Sensors location in lateral section

Experiments with 4 and 2 Peltier coolers (in the Figure Peltier elements are lettered by PE). Comparing system of two Peltier coolers, four elements cause faster overheating of the copper foil that could be explained not only by material not enough transfer of heat during the necessary period, but also draws attention to the influence of water vapour to increase the heat under the non-porous metal material, which for four elements is considerably larger.

The system and microclimate cooling process after the system’s switching off is faster also in the case with two thermobatteries.
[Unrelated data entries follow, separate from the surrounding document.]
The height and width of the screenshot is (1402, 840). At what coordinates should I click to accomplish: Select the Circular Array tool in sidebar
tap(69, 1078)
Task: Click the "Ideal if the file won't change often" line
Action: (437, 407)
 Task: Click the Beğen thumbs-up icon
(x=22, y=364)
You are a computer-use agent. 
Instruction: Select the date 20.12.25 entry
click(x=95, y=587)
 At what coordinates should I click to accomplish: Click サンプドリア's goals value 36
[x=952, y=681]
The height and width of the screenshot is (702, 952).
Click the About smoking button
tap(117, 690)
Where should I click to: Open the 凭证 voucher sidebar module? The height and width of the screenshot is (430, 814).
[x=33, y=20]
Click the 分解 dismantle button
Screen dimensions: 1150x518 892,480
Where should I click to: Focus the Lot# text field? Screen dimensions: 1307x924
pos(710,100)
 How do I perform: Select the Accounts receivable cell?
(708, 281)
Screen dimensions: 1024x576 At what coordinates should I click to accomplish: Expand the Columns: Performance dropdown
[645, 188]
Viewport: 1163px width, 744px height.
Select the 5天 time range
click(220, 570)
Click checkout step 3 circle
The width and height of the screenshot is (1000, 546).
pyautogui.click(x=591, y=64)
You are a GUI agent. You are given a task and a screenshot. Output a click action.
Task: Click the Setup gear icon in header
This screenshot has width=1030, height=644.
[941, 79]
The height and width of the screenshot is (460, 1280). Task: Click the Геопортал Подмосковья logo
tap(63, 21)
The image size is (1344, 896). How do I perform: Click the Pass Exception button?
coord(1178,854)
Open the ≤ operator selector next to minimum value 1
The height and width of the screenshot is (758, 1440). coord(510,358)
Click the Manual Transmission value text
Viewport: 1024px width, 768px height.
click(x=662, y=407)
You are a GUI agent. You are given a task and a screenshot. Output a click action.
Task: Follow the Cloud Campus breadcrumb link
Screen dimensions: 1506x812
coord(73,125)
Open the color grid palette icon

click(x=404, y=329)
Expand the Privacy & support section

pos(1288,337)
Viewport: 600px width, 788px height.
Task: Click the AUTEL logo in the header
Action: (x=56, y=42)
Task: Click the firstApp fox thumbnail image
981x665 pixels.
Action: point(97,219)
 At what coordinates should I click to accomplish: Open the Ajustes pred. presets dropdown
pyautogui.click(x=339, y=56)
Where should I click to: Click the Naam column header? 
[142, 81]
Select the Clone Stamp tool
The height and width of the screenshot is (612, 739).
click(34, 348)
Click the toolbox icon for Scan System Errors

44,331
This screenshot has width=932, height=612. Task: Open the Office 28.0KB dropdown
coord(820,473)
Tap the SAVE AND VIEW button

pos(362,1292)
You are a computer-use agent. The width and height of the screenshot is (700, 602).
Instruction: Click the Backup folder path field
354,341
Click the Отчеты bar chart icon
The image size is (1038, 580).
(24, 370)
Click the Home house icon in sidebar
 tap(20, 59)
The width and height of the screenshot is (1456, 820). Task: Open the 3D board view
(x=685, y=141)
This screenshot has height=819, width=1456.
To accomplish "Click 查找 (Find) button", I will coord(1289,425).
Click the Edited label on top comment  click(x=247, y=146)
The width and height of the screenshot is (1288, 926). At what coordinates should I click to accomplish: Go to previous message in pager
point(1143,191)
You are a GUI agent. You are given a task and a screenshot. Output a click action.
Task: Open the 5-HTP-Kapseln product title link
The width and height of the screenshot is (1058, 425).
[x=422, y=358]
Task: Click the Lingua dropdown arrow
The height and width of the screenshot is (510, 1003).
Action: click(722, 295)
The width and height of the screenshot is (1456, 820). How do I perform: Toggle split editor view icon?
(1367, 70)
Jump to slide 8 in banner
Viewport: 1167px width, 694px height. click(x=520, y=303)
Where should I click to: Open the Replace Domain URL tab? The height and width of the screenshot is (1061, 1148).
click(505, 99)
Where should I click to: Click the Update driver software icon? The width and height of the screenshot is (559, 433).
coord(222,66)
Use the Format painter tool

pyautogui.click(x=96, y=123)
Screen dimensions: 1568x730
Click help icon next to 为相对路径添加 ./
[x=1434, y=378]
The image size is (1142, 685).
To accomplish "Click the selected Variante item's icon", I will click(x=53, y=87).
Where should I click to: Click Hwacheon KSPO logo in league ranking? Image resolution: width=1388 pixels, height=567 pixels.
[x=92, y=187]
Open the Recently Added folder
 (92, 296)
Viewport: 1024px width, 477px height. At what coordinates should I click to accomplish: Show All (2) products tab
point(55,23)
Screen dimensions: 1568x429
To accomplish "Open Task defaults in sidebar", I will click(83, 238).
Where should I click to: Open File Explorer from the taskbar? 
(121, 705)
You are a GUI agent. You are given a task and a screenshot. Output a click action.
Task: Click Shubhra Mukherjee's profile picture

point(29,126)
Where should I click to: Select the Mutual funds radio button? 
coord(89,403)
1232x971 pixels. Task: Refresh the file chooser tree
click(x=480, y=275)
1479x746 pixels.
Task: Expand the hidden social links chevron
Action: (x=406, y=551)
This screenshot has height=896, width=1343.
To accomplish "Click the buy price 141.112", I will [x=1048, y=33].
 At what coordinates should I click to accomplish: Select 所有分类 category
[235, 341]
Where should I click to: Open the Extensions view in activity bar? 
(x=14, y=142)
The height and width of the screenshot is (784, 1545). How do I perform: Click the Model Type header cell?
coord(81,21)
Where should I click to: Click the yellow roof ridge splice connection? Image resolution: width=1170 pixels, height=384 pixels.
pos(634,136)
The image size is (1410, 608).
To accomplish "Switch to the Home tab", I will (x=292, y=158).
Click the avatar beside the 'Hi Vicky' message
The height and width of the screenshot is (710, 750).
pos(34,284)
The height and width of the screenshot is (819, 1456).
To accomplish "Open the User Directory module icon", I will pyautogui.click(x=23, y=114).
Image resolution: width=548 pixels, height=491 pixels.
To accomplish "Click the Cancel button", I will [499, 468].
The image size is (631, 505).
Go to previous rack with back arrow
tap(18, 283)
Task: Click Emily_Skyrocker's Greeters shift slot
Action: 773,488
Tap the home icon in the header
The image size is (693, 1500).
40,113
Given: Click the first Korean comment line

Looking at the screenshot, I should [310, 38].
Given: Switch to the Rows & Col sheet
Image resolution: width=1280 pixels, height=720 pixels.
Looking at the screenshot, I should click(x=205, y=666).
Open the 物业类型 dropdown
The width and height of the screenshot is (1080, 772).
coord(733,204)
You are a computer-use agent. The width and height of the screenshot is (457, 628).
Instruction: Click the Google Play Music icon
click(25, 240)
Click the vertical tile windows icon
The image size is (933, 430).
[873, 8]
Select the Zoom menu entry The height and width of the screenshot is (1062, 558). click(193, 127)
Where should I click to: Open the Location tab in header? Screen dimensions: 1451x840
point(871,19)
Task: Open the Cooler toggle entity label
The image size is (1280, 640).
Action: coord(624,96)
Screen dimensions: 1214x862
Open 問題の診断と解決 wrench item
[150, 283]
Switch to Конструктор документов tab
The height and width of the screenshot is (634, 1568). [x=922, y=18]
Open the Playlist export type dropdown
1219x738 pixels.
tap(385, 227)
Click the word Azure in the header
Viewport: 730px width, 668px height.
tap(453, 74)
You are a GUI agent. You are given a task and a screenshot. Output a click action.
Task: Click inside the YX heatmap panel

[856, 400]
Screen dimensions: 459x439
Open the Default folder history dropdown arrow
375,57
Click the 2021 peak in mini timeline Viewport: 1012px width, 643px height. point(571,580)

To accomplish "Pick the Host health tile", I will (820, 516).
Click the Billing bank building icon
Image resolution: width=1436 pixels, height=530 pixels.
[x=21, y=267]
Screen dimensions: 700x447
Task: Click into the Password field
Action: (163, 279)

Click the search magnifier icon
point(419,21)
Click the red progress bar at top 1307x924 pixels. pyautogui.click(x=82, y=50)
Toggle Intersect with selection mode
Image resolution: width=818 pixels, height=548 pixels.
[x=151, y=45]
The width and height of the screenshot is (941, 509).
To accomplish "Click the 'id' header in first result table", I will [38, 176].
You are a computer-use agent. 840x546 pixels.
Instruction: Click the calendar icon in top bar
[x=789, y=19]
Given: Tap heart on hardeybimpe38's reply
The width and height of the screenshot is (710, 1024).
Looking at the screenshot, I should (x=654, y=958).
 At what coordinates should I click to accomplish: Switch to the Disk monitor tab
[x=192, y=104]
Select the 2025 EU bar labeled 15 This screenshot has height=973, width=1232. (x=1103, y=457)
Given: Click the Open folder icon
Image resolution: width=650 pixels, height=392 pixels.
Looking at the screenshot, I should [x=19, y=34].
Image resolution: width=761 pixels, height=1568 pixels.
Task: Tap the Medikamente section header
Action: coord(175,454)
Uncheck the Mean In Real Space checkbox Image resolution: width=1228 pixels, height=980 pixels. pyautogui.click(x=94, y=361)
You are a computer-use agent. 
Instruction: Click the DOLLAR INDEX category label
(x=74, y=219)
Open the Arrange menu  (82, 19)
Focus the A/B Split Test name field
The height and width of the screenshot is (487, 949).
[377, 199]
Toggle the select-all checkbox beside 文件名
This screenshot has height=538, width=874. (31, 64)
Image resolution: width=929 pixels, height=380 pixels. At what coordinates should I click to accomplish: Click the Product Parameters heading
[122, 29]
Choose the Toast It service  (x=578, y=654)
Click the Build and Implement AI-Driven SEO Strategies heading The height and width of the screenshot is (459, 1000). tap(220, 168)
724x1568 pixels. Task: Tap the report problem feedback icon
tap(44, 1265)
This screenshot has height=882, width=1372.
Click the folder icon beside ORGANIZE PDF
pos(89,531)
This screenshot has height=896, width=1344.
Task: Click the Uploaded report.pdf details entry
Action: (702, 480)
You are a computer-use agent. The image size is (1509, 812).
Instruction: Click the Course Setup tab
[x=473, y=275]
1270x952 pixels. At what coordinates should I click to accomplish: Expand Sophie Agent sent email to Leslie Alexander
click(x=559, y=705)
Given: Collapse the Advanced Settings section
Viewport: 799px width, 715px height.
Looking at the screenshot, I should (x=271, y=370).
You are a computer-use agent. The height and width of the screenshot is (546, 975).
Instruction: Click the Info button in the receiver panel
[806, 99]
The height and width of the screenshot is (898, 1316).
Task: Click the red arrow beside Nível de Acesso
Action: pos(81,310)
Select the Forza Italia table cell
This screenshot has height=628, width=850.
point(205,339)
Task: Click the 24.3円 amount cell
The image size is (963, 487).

Further are carried out experiments with 2 and 4 Peltier coolers, searching for the most suitable amount of microclimate cooling elements after the optimization of the control system.

Experiment with 4 elements demonstrates the effective operation of the longer term after the physical activity (without system's overheating and switching off).

In the Figure shown curves, representing the 6th, 7th, 8th and 16th sensors measurement results (sensors placed on the hot surface and on it attached copper foil), continuing increase indicates to insufficient quickly heat transferring of the material to the environment. The taken off jacket solves the problem of thermobattery overheating which leads to the conclusion of the free flow of air role in this process.